WHAT TO WORK ON
Please transcribe every record below exactly as written.

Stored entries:

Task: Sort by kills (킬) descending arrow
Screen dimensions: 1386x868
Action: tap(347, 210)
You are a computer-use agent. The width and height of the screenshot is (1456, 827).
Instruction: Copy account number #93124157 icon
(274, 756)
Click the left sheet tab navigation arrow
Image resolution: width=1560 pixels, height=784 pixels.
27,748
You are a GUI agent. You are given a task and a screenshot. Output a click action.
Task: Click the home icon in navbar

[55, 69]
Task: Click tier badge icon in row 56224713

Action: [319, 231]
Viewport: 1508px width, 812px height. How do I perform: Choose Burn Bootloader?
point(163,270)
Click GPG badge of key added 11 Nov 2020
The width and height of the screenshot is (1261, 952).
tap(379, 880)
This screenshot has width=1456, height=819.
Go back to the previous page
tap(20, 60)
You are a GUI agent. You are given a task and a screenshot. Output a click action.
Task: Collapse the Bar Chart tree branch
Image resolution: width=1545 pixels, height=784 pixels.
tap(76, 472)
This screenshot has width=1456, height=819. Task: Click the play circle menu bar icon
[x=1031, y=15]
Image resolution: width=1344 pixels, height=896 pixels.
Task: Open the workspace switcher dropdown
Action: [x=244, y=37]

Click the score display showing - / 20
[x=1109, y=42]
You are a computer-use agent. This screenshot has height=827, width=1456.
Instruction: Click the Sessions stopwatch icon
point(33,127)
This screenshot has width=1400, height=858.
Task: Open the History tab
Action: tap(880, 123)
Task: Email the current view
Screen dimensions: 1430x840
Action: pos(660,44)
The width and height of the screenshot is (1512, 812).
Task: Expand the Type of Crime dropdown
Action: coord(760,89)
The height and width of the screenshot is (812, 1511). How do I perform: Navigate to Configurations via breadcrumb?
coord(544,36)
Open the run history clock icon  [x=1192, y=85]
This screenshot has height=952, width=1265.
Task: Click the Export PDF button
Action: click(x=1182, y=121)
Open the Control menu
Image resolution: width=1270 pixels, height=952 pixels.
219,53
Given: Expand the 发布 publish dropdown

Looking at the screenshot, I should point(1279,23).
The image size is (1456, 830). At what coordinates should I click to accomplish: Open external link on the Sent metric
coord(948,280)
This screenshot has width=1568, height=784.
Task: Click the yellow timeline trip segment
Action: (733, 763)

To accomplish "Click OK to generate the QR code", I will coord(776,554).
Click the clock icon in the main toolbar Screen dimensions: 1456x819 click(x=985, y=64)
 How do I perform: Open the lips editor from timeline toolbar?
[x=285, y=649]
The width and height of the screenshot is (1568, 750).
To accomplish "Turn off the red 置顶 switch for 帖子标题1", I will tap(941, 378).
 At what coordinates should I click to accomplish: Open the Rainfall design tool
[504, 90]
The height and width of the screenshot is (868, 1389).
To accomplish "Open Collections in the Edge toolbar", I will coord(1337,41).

FINISHED TASK
Task: Sort by kills (킬) descending arrow
Screen dimensions: 1386x868
Action: tap(347, 210)
You are a computer-use agent. The width and height of the screenshot is (1456, 827).
Instruction: Copy account number #93124157 icon
(274, 756)
Click the left sheet tab navigation arrow
Image resolution: width=1560 pixels, height=784 pixels.
27,748
You are a GUI agent. You are given a task and a screenshot. Output a click action.
Task: Click the home icon in navbar

[55, 69]
Task: Click tier badge icon in row 56224713

Action: [319, 231]
Viewport: 1508px width, 812px height. How do I perform: Choose Burn Bootloader?
point(163,270)
Click GPG badge of key added 11 Nov 2020
The width and height of the screenshot is (1261, 952).
tap(379, 880)
This screenshot has width=1456, height=819.
Go back to the previous page
tap(20, 60)
You are a GUI agent. You are given a task and a screenshot. Output a click action.
Task: Collapse the Bar Chart tree branch
Image resolution: width=1545 pixels, height=784 pixels.
tap(76, 472)
This screenshot has width=1456, height=819. Task: Click the play circle menu bar icon
[x=1031, y=15]
Image resolution: width=1344 pixels, height=896 pixels.
Task: Open the workspace switcher dropdown
Action: [x=244, y=37]

Click the score display showing - / 20
[x=1109, y=42]
You are a computer-use agent. This screenshot has height=827, width=1456.
Instruction: Click the Sessions stopwatch icon
point(33,127)
This screenshot has width=1400, height=858.
Task: Open the History tab
Action: tap(880, 123)
Task: Email the current view
Screen dimensions: 1430x840
Action: pos(660,44)
The width and height of the screenshot is (1512, 812).
Task: Expand the Type of Crime dropdown
Action: coord(760,89)
The height and width of the screenshot is (812, 1511). How do I perform: Navigate to Configurations via breadcrumb?
coord(544,36)
Open the run history clock icon  [x=1192, y=85]
This screenshot has height=952, width=1265.
Task: Click the Export PDF button
Action: click(x=1182, y=121)
Open the Control menu
Image resolution: width=1270 pixels, height=952 pixels.
219,53
Given: Expand the 发布 publish dropdown

Looking at the screenshot, I should point(1279,23).
The image size is (1456, 830). At what coordinates should I click to accomplish: Open external link on the Sent metric
coord(948,280)
This screenshot has width=1568, height=784.
Task: Click the yellow timeline trip segment
Action: (733, 763)

To accomplish "Click OK to generate the QR code", I will coord(776,554).
Click the clock icon in the main toolbar Screen dimensions: 1456x819 click(x=985, y=64)
 How do I perform: Open the lips editor from timeline toolbar?
[x=285, y=649]
The width and height of the screenshot is (1568, 750).
To accomplish "Turn off the red 置顶 switch for 帖子标题1", I will tap(941, 378).
 At what coordinates should I click to accomplish: Open the Rainfall design tool
[504, 90]
The height and width of the screenshot is (868, 1389).
To accomplish "Open Collections in the Edge toolbar", I will coord(1337,41).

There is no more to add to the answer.